Verizon’s nationwide implementation of pay-by-bank via Trustly across 1,700+ stores highlights growing consumer and retailer interest in account-to-account payments, with 72% of millennials seeking such options and Verizon cutting processing fees by 80%.
In a move that could reshape retail payments, Verizon has fully deployed pay-by-bank technology through Trustly across all 1,700+ stores, capitalizing on J.D. Power data showing 68% Gen Z preference for bank-direct payments when discounts apply. The strategic implementation not only reduces Verizon’s processing costs by approximately 80% compared to card transactions but also creates a seamless autopay enrollment process during device purchases – a model now being mirrored by Walmart in recent trials.
The A2A payment revolution hits mainstream retail
Verizon’s nationwide rollout of pay-by-bank functionality marks a pivotal moment for account-to-account (A2A) payments in physical retail spaces. According to Trustly’s Q2 2024 report, this implementation comes as U.S. A2A transactions grew 49% year-over-year, driven largely by fee-sensitive millennials seeking frictionless checkout experiences.
“This isn’t just about payment preference – it’s about economic alignment,” noted Sarah Kerner, payments analyst at J.D. Power. “When you combine Verizon’s 80% processing cost reduction with the 5% discounts offered to customers, you create a value proposition that’s hard for either party to refuse.”
How the system works
The integrated system allows customers to enroll in autopay simultaneously with device purchases, using Trustly’s newly updated API which enables sub-2-second transaction speeds – a critical development for brick-and-mortar adoption. Federal Reserve July 2024 data shows this convenience factor has contributed to A2A payments surging 40% YoY nationwide, with Gen Z adoption doubling since 2023.
Walmart appears to be following Verizon’s lead, having launched similar pay-by-bank trials in 200 stores last week with matching 5% discounts. “Verizon has effectively created the playbook for retail A2A implementation,” observed Michael Moeser, payments director at Javelin Strategy.

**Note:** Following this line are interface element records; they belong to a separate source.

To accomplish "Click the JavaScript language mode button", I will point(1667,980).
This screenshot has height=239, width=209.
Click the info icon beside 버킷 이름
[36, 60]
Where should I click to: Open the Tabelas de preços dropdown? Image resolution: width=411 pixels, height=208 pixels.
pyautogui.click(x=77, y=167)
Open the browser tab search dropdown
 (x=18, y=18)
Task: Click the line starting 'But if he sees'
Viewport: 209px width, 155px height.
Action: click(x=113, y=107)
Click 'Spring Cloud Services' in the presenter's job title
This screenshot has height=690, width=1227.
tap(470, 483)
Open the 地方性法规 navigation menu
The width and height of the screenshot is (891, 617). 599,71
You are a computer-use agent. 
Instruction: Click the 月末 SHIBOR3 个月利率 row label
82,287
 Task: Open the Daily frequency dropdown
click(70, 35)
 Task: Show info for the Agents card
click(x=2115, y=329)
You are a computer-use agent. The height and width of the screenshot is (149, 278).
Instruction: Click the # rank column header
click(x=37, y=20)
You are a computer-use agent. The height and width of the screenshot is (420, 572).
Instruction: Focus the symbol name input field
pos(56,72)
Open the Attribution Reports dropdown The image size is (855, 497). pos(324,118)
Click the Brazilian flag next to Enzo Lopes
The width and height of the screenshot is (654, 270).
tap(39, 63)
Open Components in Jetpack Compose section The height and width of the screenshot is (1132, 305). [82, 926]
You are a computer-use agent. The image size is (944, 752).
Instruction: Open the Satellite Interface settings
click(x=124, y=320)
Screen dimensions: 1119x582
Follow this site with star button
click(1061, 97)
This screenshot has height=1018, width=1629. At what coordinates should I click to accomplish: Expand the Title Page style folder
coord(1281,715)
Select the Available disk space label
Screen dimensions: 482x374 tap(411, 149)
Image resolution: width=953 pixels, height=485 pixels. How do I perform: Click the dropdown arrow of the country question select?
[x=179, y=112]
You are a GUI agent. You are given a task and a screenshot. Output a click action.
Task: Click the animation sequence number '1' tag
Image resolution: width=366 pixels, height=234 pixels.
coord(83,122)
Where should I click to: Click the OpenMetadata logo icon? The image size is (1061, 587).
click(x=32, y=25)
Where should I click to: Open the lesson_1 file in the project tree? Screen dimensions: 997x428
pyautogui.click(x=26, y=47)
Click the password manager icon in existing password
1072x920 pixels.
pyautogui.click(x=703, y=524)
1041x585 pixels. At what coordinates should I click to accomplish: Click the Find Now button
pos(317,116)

Regulatory and competitive implications
The rapid adoption hasn’t gone unnoticed by card networks or regulators. Visa reported a Q2 earnings miss as merchants increasingly shift toward lower-cost A2A alternatives, specifically citing Verizon’s case in their earnings call. Meanwhile, the CFPB has opened preliminary inquiries into whether discount-driven payment options constitute ‘coercion’ in payment choice.
Historical context shows this isn’t the first disruption to card dominance. In 2010, the Durbin Amendment capped debit interchange fees, leading to similar merchant enthusiasm for alternative payments. However, what makes Verizon’s model different is its closed-loop ecosystem approach that combines financial incentives with operational convenience.
The telecom giant’s strategy also builds on lessons from mobile payment pioneers. When Alipay and WeChat Pay first gained traction in China during the 2010s, they succeeded by integrating payments into broader consumer ecosystems – a template Verizon appears to be adapting for the U.S. market with its bundled service approach.